* _PROVIDED DATA_:
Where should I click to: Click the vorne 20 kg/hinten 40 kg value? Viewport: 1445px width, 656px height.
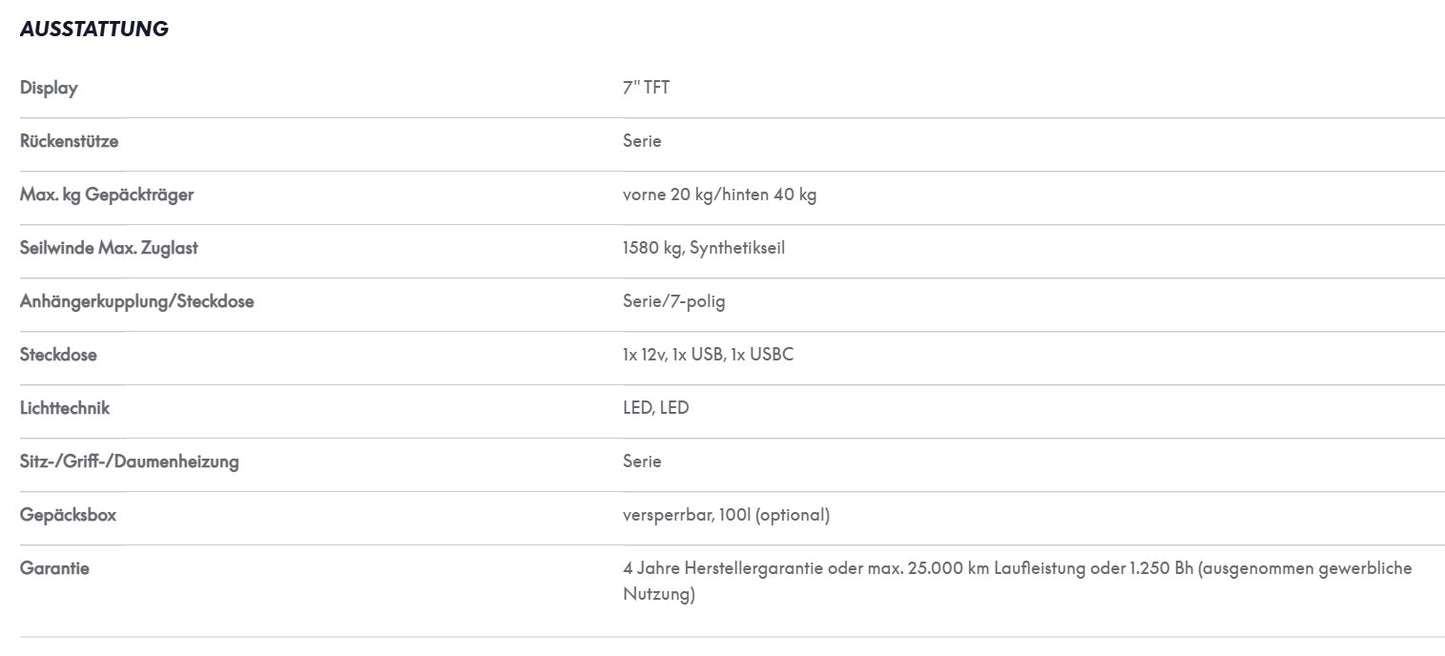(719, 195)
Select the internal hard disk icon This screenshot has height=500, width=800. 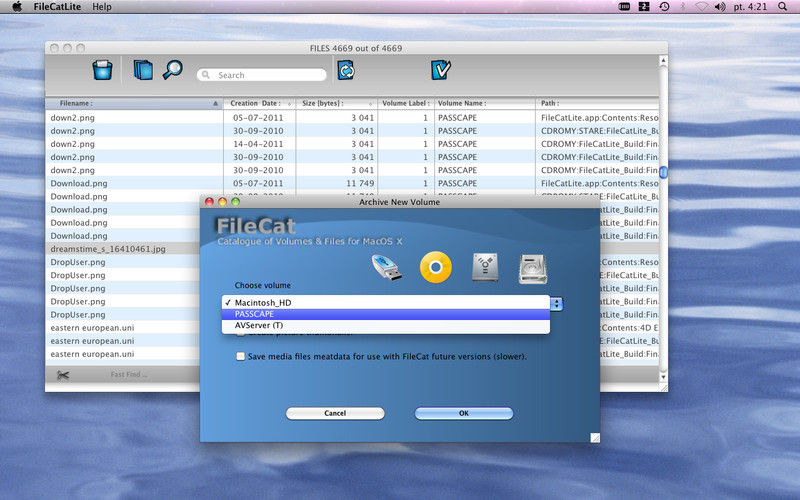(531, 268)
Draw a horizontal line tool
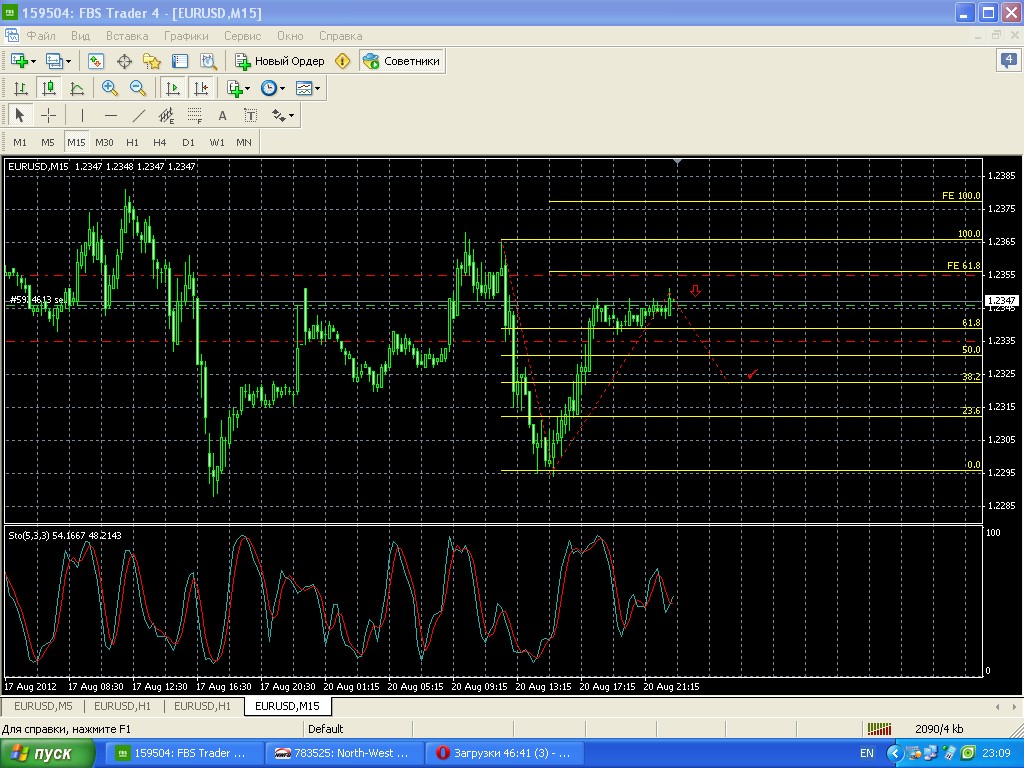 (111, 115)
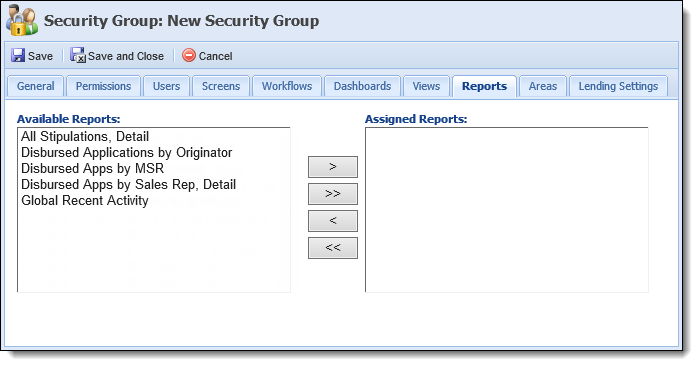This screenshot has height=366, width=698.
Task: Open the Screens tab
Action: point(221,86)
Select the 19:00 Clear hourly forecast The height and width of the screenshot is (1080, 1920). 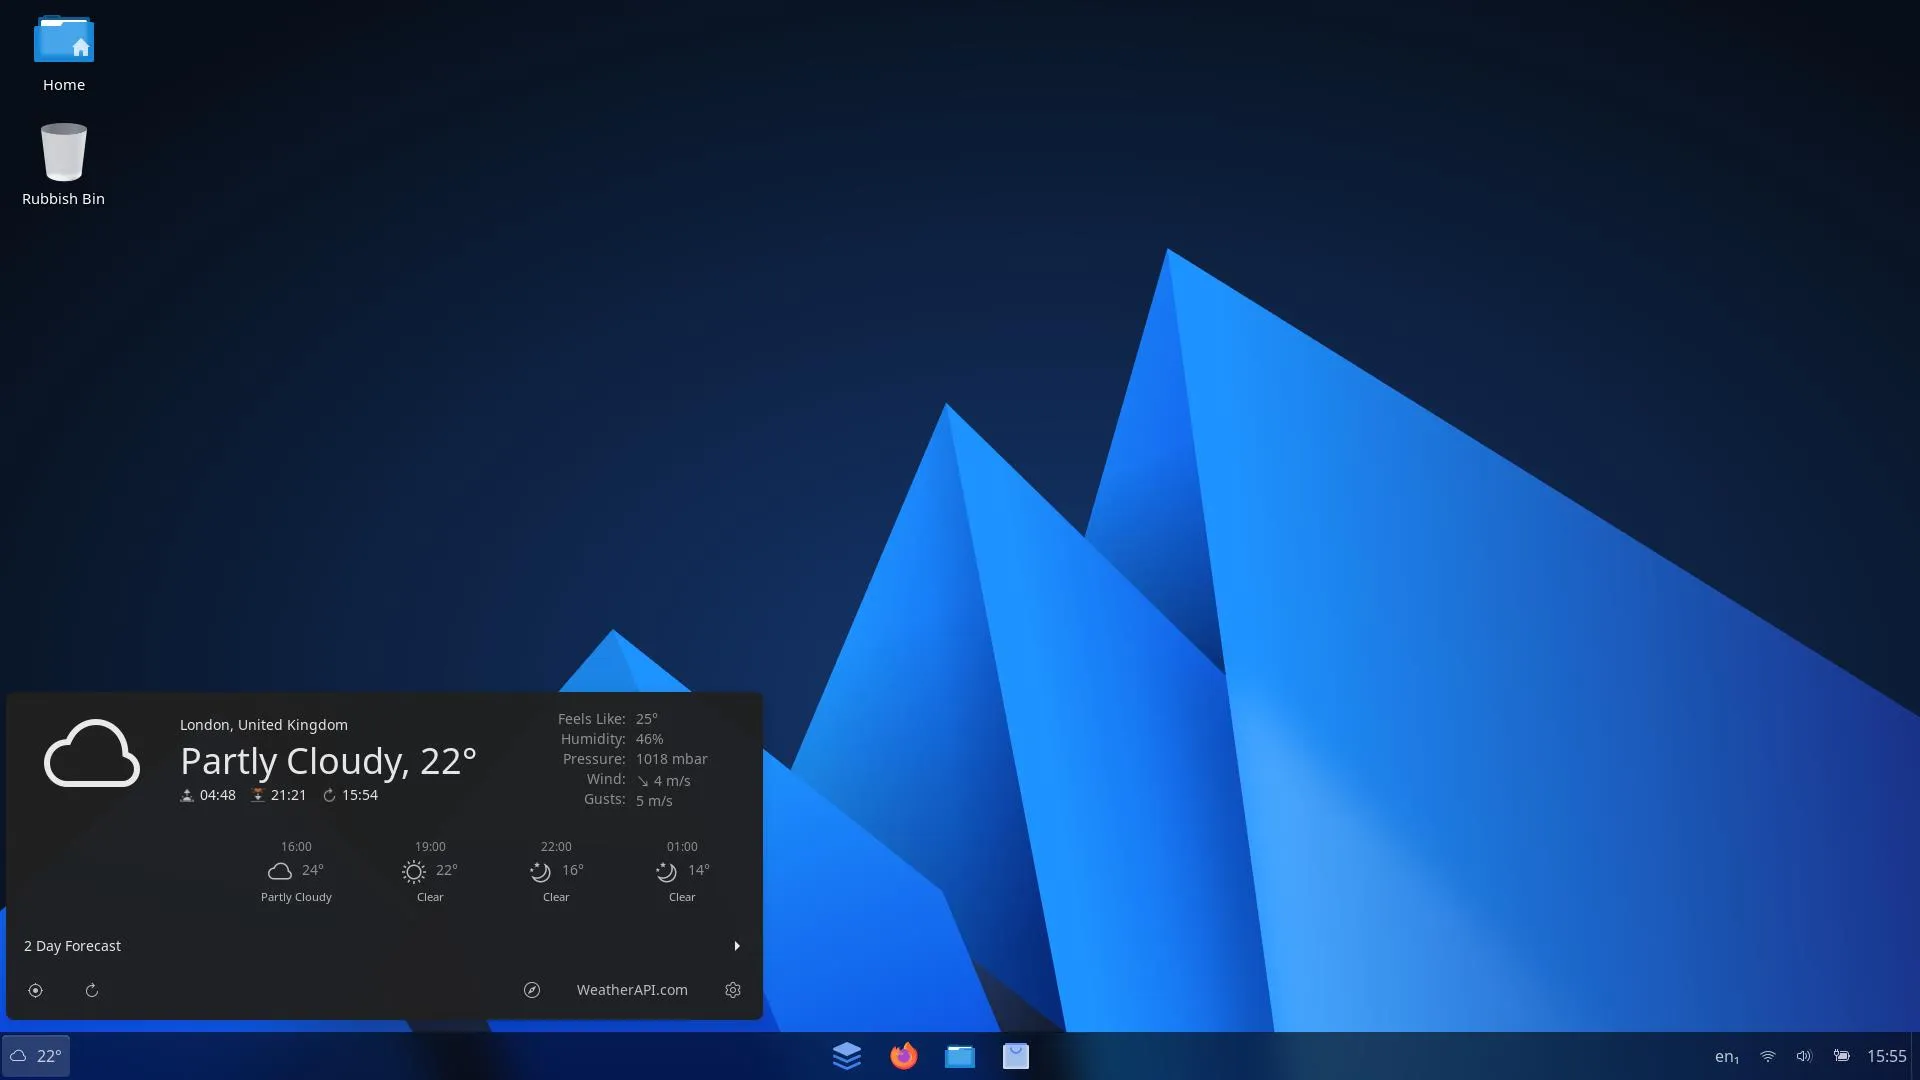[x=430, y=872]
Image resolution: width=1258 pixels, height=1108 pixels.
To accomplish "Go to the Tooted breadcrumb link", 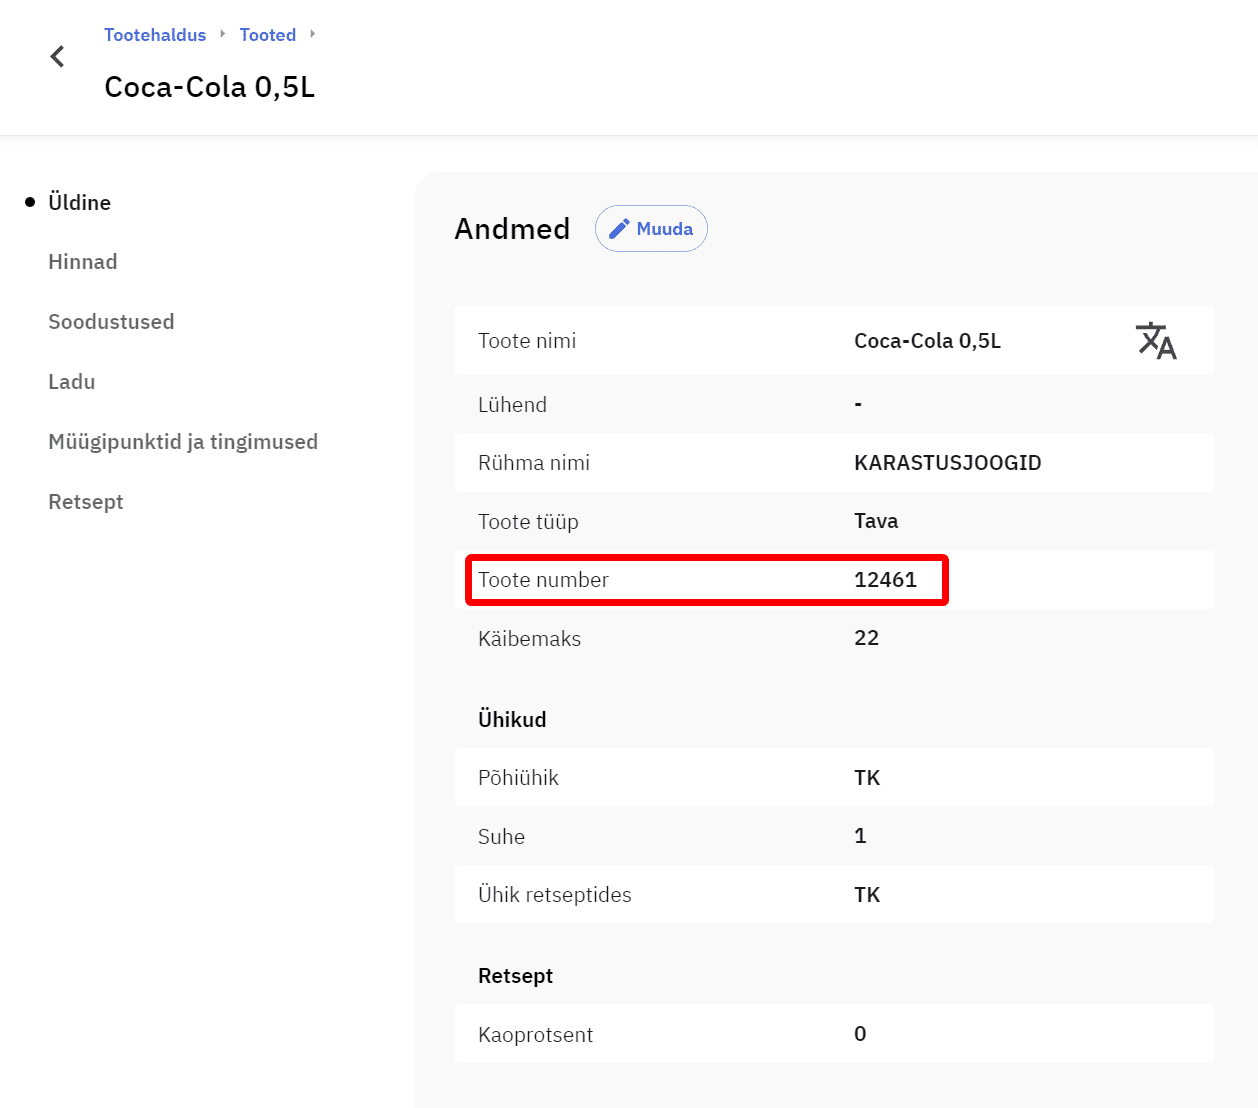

* _WHAT THE TASK REQUIRES_: Everything from the line with "Image resolution: width=1258" through the end of the listing above, both ends included, should be set down exactly; copy nothing else, and skip the pictures.

* _TASK SOLUTION_:
Image resolution: width=1258 pixels, height=1108 pixels.
To accomplish "Go to the Tooted breadcrumb link", 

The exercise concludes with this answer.